Sexual Abuse: Raising the Consciousness is the Only Way to Handle Growing Perversion
As sad as it is, sexual abuse and perversion, in today’s world – given the tools of propagation of perversions – can probably simply not be stopped. Specifically with the law enforcement ways we have. What we need is more openness and understanding for men and women who come out, without shaming them. Also most importantly, the consciousness of humans needs to be raised where perversion and psychopathic ways are not how so many want to express themselves. Abuse is a sickness of mind. Either coming from the urge to dominate or to break the rules of society or holding one’s bodily urges above one’s discretion. If one’s consciousness is vibrant enough, such things may not be something that people do.
This discussion on raising the consciousness of the masses is not some hocus-pocus, but something that has been empirically tested out. Crime has a statistically significant INVERSE relationship to enhancement of Collective Consciousness.
This research tests the hypothesis that group practice of the Transcendental Meditation® (TM) and TM-Sidhi® program by a group of sufficient size is associated with reduced rates of homicide and violent crime. Data from a prospective quasi-experiment were analyzed using intervention analysis or interrupted time series analysis. Dependent variables are time series of the U.S. monthly homicide rate as well as violent crime rate from a sample of 206 cities. The binary intervention variable is based on the size of the largest U.S. TM-Sidhi group. Intervention effects were analyzed by time series regression using a broken-trend intervention model. As hypothesized, there was a statistically and practically significant shift in trend in the direction of reduced rates for each of the variables beginning with the onset of the intervention period.
The whole world will never become full of enlightened monks. But isn’t it important that we start engaging with each others and with basic human sensitivity?

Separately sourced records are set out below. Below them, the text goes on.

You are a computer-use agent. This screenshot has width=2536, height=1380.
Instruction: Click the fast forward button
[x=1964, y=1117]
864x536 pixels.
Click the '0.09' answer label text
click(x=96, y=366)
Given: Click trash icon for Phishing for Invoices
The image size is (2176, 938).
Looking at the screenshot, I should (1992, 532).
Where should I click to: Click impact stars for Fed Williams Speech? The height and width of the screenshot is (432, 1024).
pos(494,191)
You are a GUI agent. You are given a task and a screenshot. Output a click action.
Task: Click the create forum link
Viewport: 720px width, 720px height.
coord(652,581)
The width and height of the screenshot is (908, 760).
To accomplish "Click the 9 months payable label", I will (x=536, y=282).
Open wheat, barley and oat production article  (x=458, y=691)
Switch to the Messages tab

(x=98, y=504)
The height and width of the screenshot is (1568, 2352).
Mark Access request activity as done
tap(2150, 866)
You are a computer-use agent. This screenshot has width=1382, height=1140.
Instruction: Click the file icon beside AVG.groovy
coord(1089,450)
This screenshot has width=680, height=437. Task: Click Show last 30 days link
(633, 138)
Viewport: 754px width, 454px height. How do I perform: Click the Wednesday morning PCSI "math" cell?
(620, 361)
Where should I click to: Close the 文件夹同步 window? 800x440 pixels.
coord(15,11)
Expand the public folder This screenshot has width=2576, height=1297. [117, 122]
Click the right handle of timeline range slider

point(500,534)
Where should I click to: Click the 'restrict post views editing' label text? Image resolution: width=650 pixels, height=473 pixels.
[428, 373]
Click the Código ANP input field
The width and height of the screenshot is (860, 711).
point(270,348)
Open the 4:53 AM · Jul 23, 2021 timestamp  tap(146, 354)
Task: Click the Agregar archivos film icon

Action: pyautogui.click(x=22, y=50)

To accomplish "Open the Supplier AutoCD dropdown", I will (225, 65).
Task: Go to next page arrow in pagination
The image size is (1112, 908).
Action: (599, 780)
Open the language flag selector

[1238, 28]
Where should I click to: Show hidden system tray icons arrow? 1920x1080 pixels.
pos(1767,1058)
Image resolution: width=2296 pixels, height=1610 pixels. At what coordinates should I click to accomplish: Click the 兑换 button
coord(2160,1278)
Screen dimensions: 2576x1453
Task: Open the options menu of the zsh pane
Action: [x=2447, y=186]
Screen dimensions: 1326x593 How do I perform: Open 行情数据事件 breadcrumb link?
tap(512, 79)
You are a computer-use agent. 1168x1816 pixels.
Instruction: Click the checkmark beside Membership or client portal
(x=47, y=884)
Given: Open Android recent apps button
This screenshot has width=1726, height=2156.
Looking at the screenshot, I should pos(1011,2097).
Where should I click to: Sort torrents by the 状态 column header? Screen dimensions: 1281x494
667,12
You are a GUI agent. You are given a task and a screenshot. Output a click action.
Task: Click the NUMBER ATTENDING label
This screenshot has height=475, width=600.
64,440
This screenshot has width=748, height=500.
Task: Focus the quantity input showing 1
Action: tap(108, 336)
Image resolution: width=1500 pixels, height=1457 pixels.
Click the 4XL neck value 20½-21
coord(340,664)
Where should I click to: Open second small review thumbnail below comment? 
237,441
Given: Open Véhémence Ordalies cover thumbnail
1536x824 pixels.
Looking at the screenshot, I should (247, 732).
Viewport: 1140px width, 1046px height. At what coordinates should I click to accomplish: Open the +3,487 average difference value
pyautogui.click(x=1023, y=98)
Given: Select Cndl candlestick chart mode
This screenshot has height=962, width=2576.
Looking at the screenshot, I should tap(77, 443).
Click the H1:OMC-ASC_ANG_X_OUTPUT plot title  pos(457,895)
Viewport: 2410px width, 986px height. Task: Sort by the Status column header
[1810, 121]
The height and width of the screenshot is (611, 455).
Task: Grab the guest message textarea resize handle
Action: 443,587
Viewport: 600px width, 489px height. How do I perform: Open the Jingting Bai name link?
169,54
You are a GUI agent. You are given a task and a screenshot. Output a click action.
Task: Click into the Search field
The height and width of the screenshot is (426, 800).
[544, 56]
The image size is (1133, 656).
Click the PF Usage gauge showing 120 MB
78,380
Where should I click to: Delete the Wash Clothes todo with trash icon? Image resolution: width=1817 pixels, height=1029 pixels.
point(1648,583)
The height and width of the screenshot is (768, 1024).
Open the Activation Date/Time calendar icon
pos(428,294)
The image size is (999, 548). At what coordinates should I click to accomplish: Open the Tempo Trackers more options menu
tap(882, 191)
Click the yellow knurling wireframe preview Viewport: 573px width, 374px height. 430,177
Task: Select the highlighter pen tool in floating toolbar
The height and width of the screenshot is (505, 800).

With respect to the victims of sexual abuse, it is important to speak out and share rather than be embarrassed or feel the shame. For a crime exposed leads to better acts of prevention. But more importantly, the poison of the past cannot be allowed to tar the present or the future. Beyond the psyhological battle and the war in the mind, there are other areas where this purge needs to happen. And mental re-arrangement can not do it alone. One needs to seek consciousness interventions in the Sexual Abuse cases. Take up some serious meditational technique and work in ways that help the healing process. In the end, one needs to remember – we are not what others make us, we are what we allow within ourselves to manifest.